German officials admit using spyware on citizens, as Big Brother scandal grows
By Bob Sullivan
A government surveillance software scandal that erupted in Germany this weekend has spread beyond that nation's borders, raising questions about how far government officials around the globe might go to monitor citizens through spyware.
On Saturday, as reported on MSNBC.com, the German-based Chaos Computer Club announced it had examined a Trojan horse program allegedly spread by government officials to secretly spy on citizens' Internet travels, e-mail, chat and more. The software, originally intended only to help officials intercept Internet phone calls through legal wiretaps, went far beyond those permissible purposes, the hacker group alleged. The group called the government's use of the software outrageous and demanded it be destroyed immediately.
Since Saturday, new details have emerged which largely confirm suspicions raised by the hacker group. That has German officials calling for an investigation.
"Clearly the limits set by the Federal Constitutional Court have been massively violated," said Claudia Roth, co-leader of the Green Party, according to Der Spiegel's online edition
Justice Minister Sabine Leutheusser-Schnarrenberger has called for an investigation of the incident.
German Hackers track down govt issued Trojan/Keylogger
So far, four German states -- including Bavaria -- have said they've used the program, though officials maintain it was implemented legally in concert with court orders.
But a lawyer representing a suspect in an illegal pharmaceutical trafficking case told journalists that his client's laptop computer had been deliberately infected with the Trojan horse by Customs agents in 2009 when he was traveling through Munich airport, according to Deutsche Wells.
German firm DigiTask told several media outlets this week that the program inspected by the Chaos Computer Club was likely a tracking program it had sold to Bavarian authorities in 2007, and that it was looking into claims that the same software was sold to other German states. DigiTask officials also said it had sold similar spy software to government officials in Austria, Switzerland, and the Netherlands, according to Deutsche Wells. The firm said it had never sold its software outside of Europe.
Digitask's relationship with the German government first came to light in 2008, when documents released by WikiLeaks showed German law enforcement officials were working with the firm to develop software that would allow interception of Skype-based phone calls.
A landmark court decision in Germany in 2008 permitted limited use of such spying software to help government officials enforce wiretap orders as a countermeasure to alleged increased use of encypted Internet telephony by criminals and terrorists. Government agencies that used DigiTask's software had said it was limited to conducting legal wiretaps. But an English-language presentation published by website cryptome.org suggests DigiTask offers "forbidden functions" to government clients.
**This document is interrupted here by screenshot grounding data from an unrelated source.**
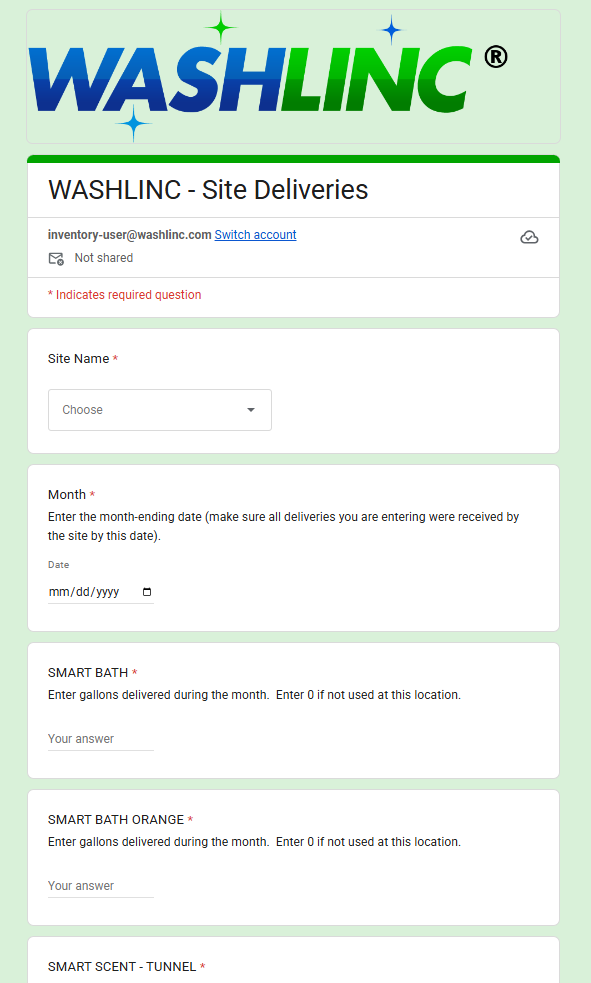Click the inventory-user@washlinc.com email text
This screenshot has width=591, height=983.
coord(130,234)
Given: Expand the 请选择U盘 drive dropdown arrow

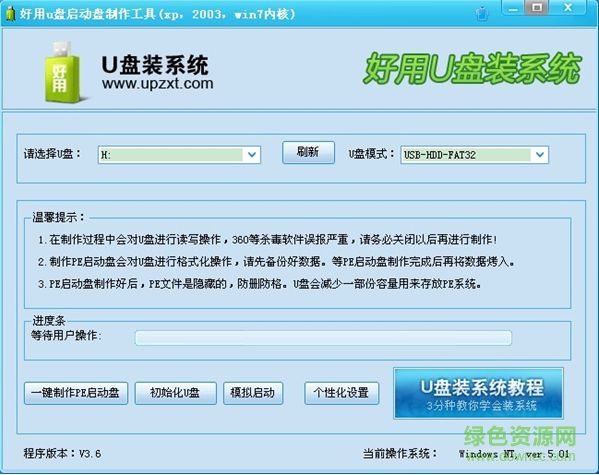Looking at the screenshot, I should (252, 154).
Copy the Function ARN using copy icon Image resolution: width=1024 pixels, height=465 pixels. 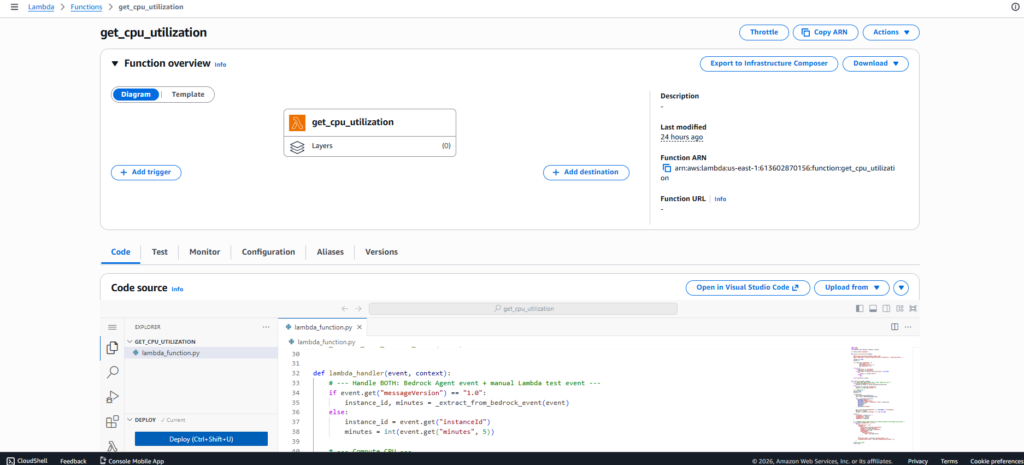(x=667, y=168)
The presentation describing the firm's "remote forensic software," talks about the ability of the software to be updated remotely and customized.
Antivirus firm F-Secure, based in Finland, said in a blog entry that it had found a document indicating that the German Customs Investigation Bureau had purchased "surveillance services," from Digitask for $2.9 million in 2009.
F-Secure, along with many other antivirus firms, is detecting and disabling the German Trojan horse, now known as R2D2 because of references made in the software's computer code to various “Star Wars” characters.
The German spyware scandal touches on various sensitive subjects for Internet users and civil liberties advocates. BBC commentator Stephen Evans said the incident has touched a nerve among Germans "who, given the country's Nazi and Communist past, feel strongly about spying on citizens."
U.S. officials have long flirted with the idea of spying on private computers in America to fight crime or terrorism. A program developed by the FBI in 2001 called Magic Lantern had capabilities similar to R2D2, but was abandoned after a series of critical news stories. Wired Magazine has reported extensively on "Computer and Internet Protocol Address Verifier" software used by the FBI since at least 2007 to aid in investigations of hackers and terrorist threats.
The R2D2 incident has implications far beyond German borders, prompting the Chaos Computer Club to call on government officials everywhere to reconsider the notion that electronic surveillance can be successfully implemented in a limited form.
"This refutes the claim that an effective separation of just wiretapping Internet telephony and a full-blown Trojan is possible in practice – or even desired," the club said in a statement. "Our analysis revealed once again that law enforcement agencies will overstep their authority if not watched carefully."